As per paragraphs 50 to 58 of Buyer Needs document, CCS will complete a economic and financial assessment for all bidders using the Credit Reference agency, Dun and Bradstreet, The minimum required score for all bidders to meet is 35. In accordance, with paragraph 54 to 58, any bidders who do not meet the minimum required score, will be asked to provide their account documentation which includes the documents as listed under paragraph 53. You should respond to question 127 in line with the guidance provided within the Buyers needs paragraphs as listed above.
Answered
Jun-22-2020 10:43
Clause 4.1 - Would the Authority be willing to specify that insurance certificates will be an acceptable form of evidence that the Insurances are in force as per the requirements?
We can confirm insurance certificates should be an acceptable form of evidence that required insurances are in place. If any other forms specific forms of evidence are required by the Authority they will specify this.
Answered
Jun-22-2020 10:41
New Joint Schedule 12 (Supply Chain Visibility): the Supply Chain Information Report template is embedded but does not appear to accessible - could you please check and re share?
Annex 1 Supply Chain Information Report Template of Joint Schedule 12 Supply Chain Visibility is now available on the Supplier Relationship System for this RM6173 Automation Marketplace DPS.
Answered
Jun-22-2020 10:40
We, as a prime contractor, hold a valid Cyber Essentials certificate. Is it also necessary for any subcontractors to hold their own certificate independently of ours?

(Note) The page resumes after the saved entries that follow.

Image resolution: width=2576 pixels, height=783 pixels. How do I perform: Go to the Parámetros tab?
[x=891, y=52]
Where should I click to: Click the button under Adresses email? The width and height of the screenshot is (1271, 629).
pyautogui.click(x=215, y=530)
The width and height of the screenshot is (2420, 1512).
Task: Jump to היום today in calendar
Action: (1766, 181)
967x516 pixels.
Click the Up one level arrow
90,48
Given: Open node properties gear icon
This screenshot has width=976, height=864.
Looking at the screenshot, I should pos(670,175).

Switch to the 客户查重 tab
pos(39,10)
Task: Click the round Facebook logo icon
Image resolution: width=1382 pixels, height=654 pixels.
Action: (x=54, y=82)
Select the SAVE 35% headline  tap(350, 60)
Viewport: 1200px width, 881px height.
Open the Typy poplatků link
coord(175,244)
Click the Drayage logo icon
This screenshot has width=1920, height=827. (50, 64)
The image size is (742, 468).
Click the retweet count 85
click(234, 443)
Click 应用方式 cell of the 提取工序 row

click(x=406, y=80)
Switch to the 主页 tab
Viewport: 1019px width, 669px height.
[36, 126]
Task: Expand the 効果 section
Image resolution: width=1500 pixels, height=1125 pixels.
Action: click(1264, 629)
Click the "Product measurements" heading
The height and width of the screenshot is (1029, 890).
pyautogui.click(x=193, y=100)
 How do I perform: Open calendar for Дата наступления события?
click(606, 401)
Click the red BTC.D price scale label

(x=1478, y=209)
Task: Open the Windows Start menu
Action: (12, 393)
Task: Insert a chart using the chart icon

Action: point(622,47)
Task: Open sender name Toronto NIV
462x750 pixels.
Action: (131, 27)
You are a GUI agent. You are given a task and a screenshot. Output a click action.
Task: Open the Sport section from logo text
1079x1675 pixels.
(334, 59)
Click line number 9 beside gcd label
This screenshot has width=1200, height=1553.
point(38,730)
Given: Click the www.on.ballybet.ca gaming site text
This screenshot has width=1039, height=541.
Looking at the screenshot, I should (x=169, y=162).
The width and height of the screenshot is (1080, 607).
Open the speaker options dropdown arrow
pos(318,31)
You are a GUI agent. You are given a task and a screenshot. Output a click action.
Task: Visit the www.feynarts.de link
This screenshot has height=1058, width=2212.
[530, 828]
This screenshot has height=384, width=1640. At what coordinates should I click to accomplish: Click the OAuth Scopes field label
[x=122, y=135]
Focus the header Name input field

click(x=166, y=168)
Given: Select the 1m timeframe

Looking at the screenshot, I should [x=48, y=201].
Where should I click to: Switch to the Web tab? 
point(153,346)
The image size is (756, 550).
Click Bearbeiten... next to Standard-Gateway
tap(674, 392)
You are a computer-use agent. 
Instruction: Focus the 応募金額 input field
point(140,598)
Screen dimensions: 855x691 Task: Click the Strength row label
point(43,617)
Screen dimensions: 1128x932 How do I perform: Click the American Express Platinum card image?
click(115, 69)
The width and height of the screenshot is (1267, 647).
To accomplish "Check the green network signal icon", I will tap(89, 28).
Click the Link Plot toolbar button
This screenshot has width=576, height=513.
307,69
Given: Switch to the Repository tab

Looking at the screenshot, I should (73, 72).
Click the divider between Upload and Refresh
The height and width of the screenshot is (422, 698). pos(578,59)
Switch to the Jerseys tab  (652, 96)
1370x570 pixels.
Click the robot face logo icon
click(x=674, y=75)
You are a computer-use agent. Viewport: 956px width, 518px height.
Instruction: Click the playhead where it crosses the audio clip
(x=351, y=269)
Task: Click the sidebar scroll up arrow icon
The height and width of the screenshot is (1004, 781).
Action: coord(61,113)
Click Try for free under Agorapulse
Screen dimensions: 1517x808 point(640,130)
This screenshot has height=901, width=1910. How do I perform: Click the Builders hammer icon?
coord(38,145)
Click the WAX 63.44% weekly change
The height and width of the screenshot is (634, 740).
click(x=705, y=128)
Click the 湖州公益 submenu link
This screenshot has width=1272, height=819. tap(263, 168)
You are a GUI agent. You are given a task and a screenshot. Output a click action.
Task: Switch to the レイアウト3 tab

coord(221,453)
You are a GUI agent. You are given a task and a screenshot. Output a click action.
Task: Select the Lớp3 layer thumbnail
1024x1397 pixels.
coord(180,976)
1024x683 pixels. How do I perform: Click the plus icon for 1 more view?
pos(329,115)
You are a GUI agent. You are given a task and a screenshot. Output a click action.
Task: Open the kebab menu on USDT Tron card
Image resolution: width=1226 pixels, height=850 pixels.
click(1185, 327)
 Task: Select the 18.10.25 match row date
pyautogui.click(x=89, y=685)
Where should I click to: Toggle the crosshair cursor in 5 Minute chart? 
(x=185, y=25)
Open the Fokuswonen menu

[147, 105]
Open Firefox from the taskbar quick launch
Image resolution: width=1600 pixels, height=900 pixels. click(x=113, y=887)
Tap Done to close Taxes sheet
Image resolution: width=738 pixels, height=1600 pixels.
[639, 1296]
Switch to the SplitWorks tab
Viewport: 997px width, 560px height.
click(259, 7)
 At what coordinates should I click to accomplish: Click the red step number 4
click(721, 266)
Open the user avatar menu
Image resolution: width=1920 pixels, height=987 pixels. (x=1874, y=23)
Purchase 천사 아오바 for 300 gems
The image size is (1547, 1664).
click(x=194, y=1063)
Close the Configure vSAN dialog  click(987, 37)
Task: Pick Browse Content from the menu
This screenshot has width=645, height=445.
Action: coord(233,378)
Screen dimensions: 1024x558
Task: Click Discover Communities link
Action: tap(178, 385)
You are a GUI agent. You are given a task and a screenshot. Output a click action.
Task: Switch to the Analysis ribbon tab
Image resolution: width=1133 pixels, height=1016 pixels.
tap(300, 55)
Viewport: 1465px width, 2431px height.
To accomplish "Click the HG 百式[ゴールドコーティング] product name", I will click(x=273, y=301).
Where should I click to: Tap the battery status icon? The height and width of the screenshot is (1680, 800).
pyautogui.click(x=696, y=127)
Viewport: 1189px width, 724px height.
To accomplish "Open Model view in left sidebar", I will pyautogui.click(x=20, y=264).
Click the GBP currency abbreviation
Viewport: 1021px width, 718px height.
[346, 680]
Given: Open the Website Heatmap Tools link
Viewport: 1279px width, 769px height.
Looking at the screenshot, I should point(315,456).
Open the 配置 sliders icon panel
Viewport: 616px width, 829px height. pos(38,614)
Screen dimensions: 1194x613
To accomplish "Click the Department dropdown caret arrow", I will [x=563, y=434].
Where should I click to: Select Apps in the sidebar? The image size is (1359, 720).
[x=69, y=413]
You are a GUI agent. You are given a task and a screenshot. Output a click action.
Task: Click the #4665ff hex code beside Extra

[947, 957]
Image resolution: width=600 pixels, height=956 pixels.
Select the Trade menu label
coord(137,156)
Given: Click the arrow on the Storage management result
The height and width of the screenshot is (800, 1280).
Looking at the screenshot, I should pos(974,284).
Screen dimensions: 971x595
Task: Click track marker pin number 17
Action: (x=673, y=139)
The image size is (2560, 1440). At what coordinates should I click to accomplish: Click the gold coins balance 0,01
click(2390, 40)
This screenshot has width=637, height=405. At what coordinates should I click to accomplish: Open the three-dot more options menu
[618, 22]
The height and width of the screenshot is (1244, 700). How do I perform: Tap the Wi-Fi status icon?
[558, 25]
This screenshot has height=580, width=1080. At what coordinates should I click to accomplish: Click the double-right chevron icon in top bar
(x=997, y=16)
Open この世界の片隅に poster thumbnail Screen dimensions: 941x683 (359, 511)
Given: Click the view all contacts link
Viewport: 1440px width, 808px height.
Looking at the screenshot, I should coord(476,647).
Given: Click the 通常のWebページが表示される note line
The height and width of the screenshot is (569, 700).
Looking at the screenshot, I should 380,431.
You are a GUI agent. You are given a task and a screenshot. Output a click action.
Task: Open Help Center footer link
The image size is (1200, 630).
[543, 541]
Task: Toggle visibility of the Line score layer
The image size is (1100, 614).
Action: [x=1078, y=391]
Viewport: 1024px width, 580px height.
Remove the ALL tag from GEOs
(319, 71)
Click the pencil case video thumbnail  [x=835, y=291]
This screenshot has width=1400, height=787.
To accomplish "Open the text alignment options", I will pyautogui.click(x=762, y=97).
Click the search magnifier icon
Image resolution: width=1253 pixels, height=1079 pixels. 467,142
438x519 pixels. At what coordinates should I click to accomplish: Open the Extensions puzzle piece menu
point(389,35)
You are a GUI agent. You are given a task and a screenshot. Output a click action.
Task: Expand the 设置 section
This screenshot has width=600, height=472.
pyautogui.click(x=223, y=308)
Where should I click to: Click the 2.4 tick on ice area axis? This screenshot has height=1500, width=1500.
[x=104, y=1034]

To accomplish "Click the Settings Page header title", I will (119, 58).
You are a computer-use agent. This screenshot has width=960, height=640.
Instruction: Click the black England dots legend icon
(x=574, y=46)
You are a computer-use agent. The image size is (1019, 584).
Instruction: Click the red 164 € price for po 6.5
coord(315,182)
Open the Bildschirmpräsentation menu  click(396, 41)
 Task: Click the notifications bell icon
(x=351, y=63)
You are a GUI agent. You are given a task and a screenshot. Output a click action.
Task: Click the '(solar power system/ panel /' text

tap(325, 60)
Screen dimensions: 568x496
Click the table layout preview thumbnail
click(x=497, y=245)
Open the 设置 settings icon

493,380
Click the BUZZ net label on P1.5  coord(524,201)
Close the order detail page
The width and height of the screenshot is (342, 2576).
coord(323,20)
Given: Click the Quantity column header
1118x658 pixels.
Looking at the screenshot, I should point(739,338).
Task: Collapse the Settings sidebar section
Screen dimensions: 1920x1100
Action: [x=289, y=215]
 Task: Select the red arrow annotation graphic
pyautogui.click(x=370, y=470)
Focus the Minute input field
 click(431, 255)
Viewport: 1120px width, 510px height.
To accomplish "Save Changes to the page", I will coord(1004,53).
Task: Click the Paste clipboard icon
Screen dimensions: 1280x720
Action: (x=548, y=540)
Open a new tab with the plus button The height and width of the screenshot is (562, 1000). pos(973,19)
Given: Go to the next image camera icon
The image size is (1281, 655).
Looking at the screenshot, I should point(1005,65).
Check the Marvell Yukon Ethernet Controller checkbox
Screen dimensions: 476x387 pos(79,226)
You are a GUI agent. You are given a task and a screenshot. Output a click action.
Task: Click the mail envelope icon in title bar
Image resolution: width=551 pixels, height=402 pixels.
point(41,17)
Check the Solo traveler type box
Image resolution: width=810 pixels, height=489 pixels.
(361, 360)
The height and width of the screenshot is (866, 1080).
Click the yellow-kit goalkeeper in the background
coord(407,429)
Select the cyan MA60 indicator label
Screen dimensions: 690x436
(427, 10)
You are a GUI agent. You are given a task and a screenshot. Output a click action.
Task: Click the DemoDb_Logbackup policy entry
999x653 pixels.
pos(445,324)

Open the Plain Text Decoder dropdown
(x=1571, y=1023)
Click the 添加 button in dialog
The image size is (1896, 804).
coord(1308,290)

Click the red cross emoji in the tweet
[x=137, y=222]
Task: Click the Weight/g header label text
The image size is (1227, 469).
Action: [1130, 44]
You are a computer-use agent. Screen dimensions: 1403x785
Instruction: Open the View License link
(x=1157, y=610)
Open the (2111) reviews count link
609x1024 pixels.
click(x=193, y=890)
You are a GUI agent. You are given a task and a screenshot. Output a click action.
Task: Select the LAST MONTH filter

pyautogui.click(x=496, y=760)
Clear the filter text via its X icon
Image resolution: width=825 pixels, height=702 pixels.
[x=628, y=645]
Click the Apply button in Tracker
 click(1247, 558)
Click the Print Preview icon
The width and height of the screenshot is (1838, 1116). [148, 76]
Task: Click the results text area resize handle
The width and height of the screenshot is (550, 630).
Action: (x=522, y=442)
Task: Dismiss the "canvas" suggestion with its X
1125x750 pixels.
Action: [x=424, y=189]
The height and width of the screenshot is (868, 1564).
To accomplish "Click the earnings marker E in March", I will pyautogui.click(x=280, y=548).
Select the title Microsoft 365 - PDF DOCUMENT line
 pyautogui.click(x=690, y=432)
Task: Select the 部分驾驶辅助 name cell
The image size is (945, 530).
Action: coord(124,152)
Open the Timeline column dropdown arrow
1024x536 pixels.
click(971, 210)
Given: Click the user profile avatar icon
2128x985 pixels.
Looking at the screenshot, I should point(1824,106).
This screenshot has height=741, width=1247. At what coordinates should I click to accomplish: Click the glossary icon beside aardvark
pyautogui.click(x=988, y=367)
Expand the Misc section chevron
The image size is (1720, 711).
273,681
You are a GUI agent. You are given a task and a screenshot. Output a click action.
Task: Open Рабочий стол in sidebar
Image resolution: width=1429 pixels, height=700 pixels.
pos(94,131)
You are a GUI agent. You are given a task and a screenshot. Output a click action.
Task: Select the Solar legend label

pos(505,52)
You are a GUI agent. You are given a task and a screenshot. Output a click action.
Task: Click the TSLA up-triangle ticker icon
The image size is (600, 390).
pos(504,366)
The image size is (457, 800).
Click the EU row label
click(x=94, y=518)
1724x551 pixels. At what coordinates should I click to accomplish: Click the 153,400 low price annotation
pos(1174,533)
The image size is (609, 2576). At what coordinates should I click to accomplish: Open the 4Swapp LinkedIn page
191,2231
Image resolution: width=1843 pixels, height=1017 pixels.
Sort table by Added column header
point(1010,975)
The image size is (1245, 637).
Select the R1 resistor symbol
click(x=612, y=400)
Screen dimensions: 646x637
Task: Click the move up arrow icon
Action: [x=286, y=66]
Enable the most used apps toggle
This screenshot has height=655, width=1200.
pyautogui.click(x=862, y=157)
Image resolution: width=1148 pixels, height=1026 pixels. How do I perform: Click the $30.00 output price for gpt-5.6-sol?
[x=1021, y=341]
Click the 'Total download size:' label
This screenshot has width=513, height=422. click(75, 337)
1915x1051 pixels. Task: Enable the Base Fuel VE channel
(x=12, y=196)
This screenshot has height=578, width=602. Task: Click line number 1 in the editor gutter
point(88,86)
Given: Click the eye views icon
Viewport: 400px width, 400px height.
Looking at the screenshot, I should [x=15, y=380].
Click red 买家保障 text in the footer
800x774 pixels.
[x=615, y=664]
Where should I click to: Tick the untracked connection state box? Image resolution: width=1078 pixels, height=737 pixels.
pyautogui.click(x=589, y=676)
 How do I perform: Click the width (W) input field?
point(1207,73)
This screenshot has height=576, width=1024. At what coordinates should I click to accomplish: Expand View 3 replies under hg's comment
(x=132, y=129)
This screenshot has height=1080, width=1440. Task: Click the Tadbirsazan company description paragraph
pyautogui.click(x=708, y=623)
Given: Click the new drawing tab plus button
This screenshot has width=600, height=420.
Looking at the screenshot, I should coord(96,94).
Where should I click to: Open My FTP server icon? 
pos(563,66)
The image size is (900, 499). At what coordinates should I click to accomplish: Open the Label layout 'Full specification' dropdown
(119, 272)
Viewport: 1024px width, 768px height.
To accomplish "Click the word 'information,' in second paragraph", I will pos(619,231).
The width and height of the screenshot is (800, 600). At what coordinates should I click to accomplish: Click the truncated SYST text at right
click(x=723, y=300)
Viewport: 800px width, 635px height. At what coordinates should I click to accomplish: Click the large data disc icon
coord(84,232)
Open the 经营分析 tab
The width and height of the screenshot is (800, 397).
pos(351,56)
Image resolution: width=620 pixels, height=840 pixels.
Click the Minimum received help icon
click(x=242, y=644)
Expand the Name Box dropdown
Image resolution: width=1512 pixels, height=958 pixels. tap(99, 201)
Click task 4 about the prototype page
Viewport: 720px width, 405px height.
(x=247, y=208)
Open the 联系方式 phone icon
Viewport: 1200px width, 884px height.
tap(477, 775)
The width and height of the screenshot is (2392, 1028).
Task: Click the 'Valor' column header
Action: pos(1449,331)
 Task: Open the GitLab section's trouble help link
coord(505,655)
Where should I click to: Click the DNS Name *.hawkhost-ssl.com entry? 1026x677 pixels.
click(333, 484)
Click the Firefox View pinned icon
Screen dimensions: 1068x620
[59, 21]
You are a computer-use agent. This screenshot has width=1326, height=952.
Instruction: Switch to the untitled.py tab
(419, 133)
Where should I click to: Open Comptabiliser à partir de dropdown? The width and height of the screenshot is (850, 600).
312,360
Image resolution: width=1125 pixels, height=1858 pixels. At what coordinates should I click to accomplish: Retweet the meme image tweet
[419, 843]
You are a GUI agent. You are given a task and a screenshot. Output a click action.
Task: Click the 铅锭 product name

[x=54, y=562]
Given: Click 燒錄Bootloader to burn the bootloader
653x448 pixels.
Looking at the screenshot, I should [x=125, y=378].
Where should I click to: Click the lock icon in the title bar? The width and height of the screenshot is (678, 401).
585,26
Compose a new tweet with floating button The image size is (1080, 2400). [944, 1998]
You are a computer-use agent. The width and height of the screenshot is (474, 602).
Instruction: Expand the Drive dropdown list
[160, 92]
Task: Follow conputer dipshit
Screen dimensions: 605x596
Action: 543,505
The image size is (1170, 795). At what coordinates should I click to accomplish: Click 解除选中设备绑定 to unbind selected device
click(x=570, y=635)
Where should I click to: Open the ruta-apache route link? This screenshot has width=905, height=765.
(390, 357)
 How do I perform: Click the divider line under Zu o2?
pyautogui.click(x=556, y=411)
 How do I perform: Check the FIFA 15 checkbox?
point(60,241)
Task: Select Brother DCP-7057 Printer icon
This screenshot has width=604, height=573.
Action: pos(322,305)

Please refer to Clause 2.5 of DPS Schedule 9 Cyber Essentials Scheme, which states 'The Supplier shall ensure that all Sub-Contracts with Subcontractors who Process Cyber Essentials Data contain provisions no less onerous on the Subcontractors than those imposed on the Supplier under this Contract in respect of the Cyber Essentials Scheme under Paragraph 2.1 of this Schedule. Suppliers' Therefore all Subcontractors will be required to comply with Clause 2.1 of DPS Schedule 9 Cyber Essentials Scheme.
Answered
Jun-22-2020 10:38
Re: Selection Questionnaire q129. Do you meet the minimum level of economic and financial standing and/or minimum financial threshold specified within the evaluation criteria for this procurement? I note the required completion of Attachment 3 - Financial Assessment Template v1. We have populated this information but it does not give an overall score, so my question is -How do I answer do we meet the financial standing threshold? Also, do I send Attachment 3 Via email , as it's not requested as an upload at this SQ stage
In accordance with paragraph 50 of the DPS Needs document, CCS will undertake an assessment of all bidders economic and financial standing using the DUNS number (as provided by Dun and Bradstreet) for your organisation. The score provided by Dun and Bradstreet will be used to assess the level of financial risk each bidder represents. Bidders who receives a score of 35 or more, will continue to proceed in the DPS Selection process. Bidders who score less than 35 will follow paragraphs 53 to 58 of the DPS Needs document. Attachment 3 - Financial Assessment template, will be used by CCS where bidders receive a Dun and Bradstreet score of less than 35 and proceed through paragraphs 53 to 58 to completed the financial assessment. Bidders are not required to complete Attachment 3 - Financial Assessment template.